QUARTA PALESTRA: A POSSIBILIDADE DE APOSTASIA

Por fim, tratarei da doutrina da perseverança e da possibilidade de apostasia É impossível tratar, em quatro palestras, de todas as questões contidas no livro Graça, Fé e Livre Arbítrio. Portanto, foi-me necessário decidir qual parte poderia ser mais útil para esta apresentação. Cada uma das três partes principais contém três capítulos: um para apresentar o ponto de vista calvinista, outro para o ponto de vista arminiano (estes dois por meio da teologia sistemática) e o terceiro capítulo para apresenta-los por meio da teologia bíblica.

Para esta palestra decidi focalizar na teologia bíblica. Definirei a teologia bíblica de uma forma simplista como a tentativa de se desenvolver a teologia a partir da exegese bíblica. Tratarei da passagem de Hebreus 6:4-6 e do seu contexto no livro como um todo, tirando do próprio livro de Hebreus o ensino a respeito da possibilidade da apostasia.

O contexto da passagem

Estes versículos se encontram dentro de um livro que tem a perseverança como tema principal. Os leitores originais aparentemente consideravam uma deserção de Cristo e o autor escreveu para exortá-los a perseverar na fé.

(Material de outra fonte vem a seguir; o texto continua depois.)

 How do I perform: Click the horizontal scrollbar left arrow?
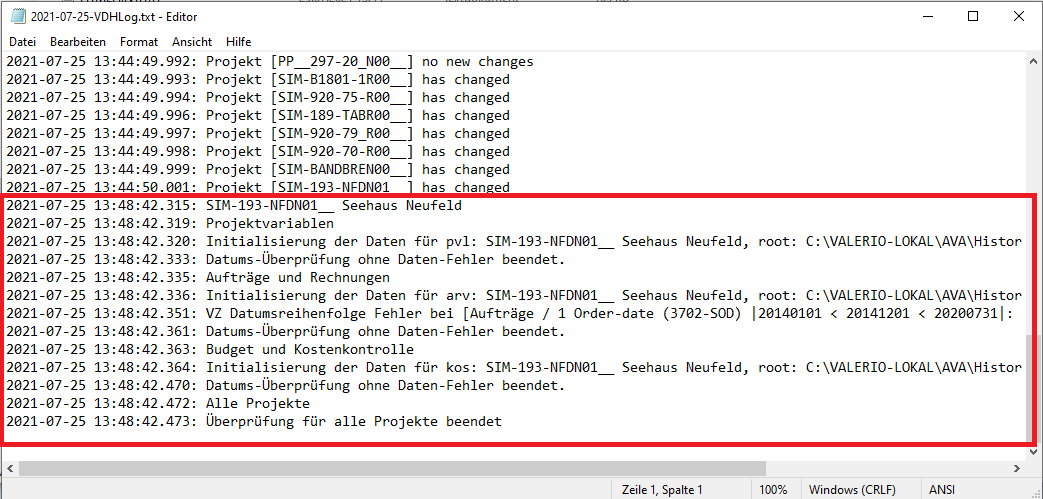10,468
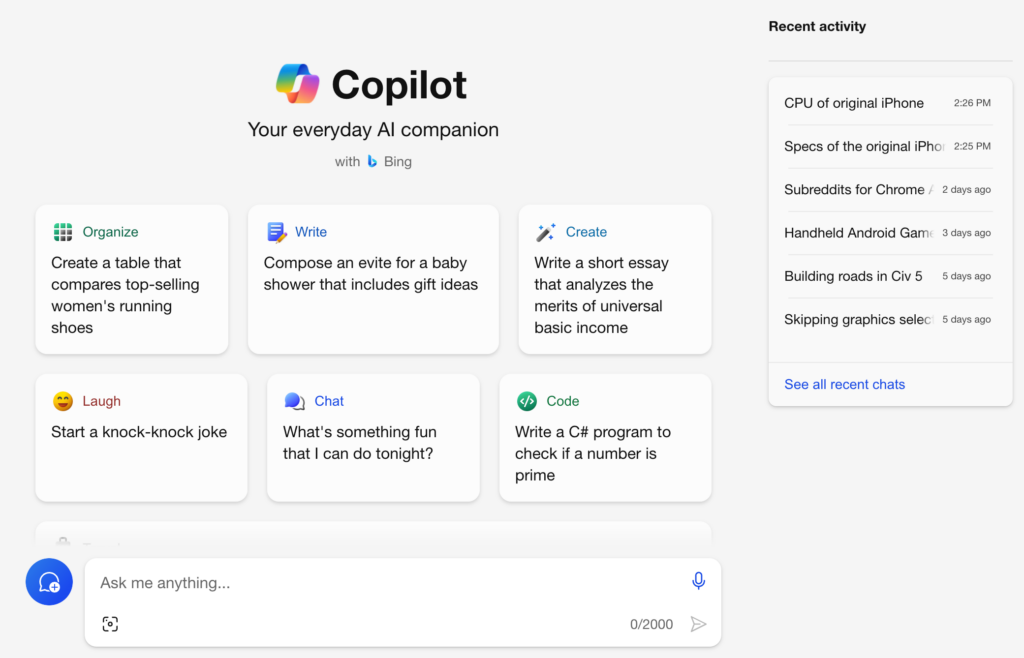The height and width of the screenshot is (658, 1024).
Task: Click the Laugh emoji icon
Action: tap(63, 400)
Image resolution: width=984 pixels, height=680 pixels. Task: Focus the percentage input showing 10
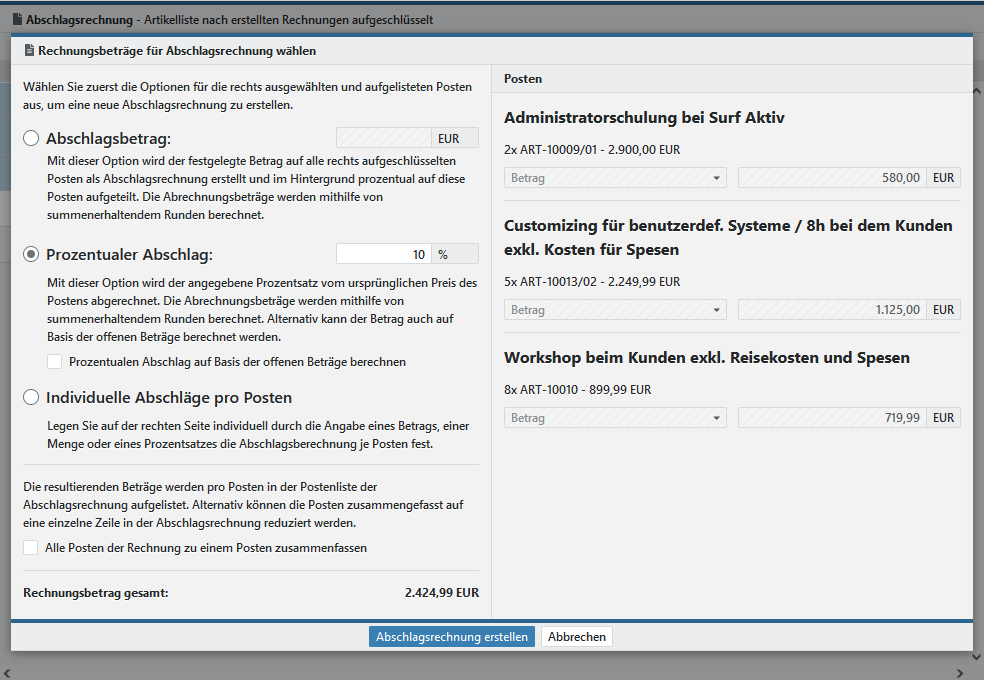pyautogui.click(x=384, y=254)
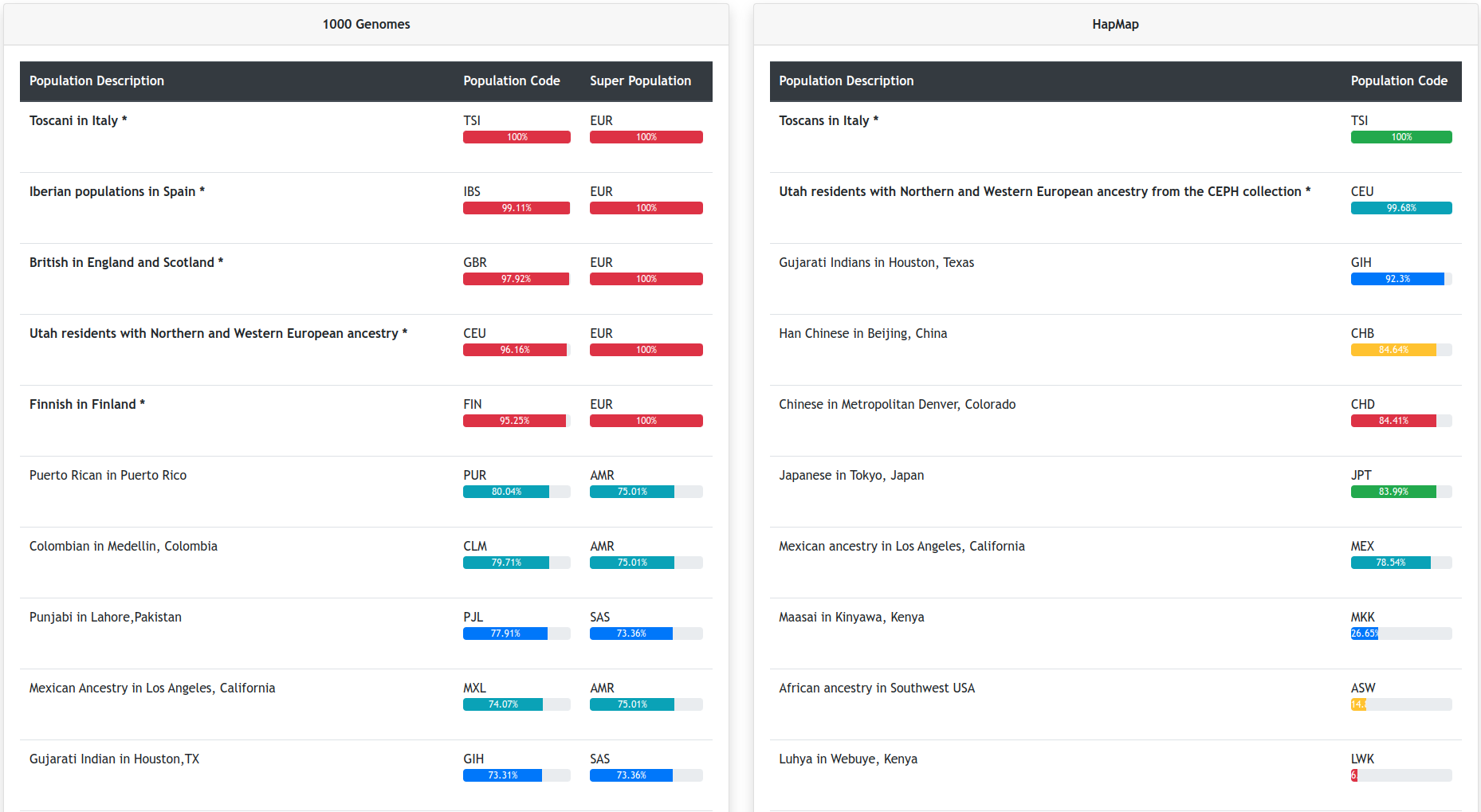Click the JPT 83.99% green bar
1481x812 pixels.
[1393, 492]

Apesar da paixão doutrinária de Hebreus ser cristológica, sua preocupação exortatória é a perseverança. A estrutura do livro é tal que uma exortação para perseverar está no centro de cada uma de suas divisões principais. Hebreus é tipicamente subdividido em quatro ou cinco seções, havendo um consenso geral de que a primeira inclui os capítulos 1 e 2. A primeira passagem de exortação encontra-se em 2:1-4 que inclui “... importa que nos apeguemos, com mais firmeza, às verdades ouvidas, para que delas jamais nos desviemos” (2:1).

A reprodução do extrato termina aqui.